[Source data]
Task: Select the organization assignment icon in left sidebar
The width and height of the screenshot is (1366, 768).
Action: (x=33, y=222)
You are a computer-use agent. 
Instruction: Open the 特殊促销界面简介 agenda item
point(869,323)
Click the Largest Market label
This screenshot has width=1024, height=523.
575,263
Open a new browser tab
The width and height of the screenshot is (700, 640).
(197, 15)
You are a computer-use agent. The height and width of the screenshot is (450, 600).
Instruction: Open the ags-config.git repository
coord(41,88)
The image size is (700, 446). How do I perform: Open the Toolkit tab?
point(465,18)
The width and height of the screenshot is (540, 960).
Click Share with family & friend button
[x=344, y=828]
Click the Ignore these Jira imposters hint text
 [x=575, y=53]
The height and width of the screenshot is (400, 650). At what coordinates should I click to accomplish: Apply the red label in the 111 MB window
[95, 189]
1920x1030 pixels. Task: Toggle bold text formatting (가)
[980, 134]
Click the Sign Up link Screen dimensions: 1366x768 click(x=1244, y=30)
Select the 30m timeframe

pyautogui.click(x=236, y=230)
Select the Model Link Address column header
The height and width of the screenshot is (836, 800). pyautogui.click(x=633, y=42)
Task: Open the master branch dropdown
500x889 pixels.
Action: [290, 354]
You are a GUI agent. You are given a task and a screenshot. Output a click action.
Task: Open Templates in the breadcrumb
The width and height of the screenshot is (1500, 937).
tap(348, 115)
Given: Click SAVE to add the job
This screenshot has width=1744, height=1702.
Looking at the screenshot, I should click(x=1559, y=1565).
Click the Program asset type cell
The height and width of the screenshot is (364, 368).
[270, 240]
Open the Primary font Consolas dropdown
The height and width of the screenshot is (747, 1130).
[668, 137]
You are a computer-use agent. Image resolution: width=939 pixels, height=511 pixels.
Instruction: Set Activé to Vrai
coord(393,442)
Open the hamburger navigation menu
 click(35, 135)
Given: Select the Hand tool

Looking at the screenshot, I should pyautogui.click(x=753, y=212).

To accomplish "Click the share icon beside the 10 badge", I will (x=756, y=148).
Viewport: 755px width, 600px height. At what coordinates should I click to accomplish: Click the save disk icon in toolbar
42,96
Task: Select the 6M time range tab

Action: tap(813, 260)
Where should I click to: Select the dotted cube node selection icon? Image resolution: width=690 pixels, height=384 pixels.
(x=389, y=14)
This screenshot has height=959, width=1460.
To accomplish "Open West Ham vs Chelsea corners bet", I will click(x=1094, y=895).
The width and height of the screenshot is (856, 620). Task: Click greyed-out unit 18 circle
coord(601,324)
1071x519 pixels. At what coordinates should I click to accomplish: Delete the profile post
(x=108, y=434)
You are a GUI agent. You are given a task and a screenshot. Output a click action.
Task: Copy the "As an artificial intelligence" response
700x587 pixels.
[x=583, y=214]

■ Work order: Only an exact copy of the entries above will do.

■ Result of the task:
Task: Select the organization assignment icon in left sidebar
The width and height of the screenshot is (1366, 768).
Action: (x=33, y=222)
You are a computer-use agent. 
Instruction: Open the 特殊促销界面简介 agenda item
point(869,323)
Click the Largest Market label
This screenshot has width=1024, height=523.
575,263
Open a new browser tab
The width and height of the screenshot is (700, 640).
(197, 15)
You are a computer-use agent. The height and width of the screenshot is (450, 600).
Instruction: Open the ags-config.git repository
coord(41,88)
The image size is (700, 446). How do I perform: Open the Toolkit tab?
point(465,18)
The width and height of the screenshot is (540, 960).
Click Share with family & friend button
[x=344, y=828]
Click the Ignore these Jira imposters hint text
 [x=575, y=53]
The height and width of the screenshot is (400, 650). At what coordinates should I click to accomplish: Apply the red label in the 111 MB window
[95, 189]
1920x1030 pixels. Task: Toggle bold text formatting (가)
[980, 134]
Click the Sign Up link Screen dimensions: 1366x768 click(x=1244, y=30)
Select the 30m timeframe

pyautogui.click(x=236, y=230)
Select the Model Link Address column header
The height and width of the screenshot is (836, 800). pyautogui.click(x=633, y=42)
Task: Open the master branch dropdown
500x889 pixels.
Action: [290, 354]
You are a GUI agent. You are given a task and a screenshot. Output a click action.
Task: Open Templates in the breadcrumb
The width and height of the screenshot is (1500, 937).
tap(348, 115)
Given: Click SAVE to add the job
This screenshot has width=1744, height=1702.
Looking at the screenshot, I should click(x=1559, y=1565).
Click the Program asset type cell
The height and width of the screenshot is (364, 368).
[270, 240]
Open the Primary font Consolas dropdown
The height and width of the screenshot is (747, 1130).
[668, 137]
You are a computer-use agent. Image resolution: width=939 pixels, height=511 pixels.
Instruction: Set Activé to Vrai
coord(393,442)
Open the hamburger navigation menu
 click(35, 135)
Given: Select the Hand tool

Looking at the screenshot, I should pyautogui.click(x=753, y=212).

To accomplish "Click the share icon beside the 10 badge", I will (x=756, y=148).
Viewport: 755px width, 600px height. At what coordinates should I click to accomplish: Click the save disk icon in toolbar
42,96
Task: Select the 6M time range tab

Action: tap(813, 260)
Where should I click to: Select the dotted cube node selection icon? Image resolution: width=690 pixels, height=384 pixels.
(x=389, y=14)
This screenshot has height=959, width=1460.
To accomplish "Open West Ham vs Chelsea corners bet", I will click(x=1094, y=895).
The width and height of the screenshot is (856, 620). Task: Click greyed-out unit 18 circle
coord(601,324)
1071x519 pixels. At what coordinates should I click to accomplish: Delete the profile post
(x=108, y=434)
You are a GUI agent. You are given a task and a screenshot. Output a click action.
Task: Copy the "As an artificial intelligence" response
700x587 pixels.
[x=583, y=214]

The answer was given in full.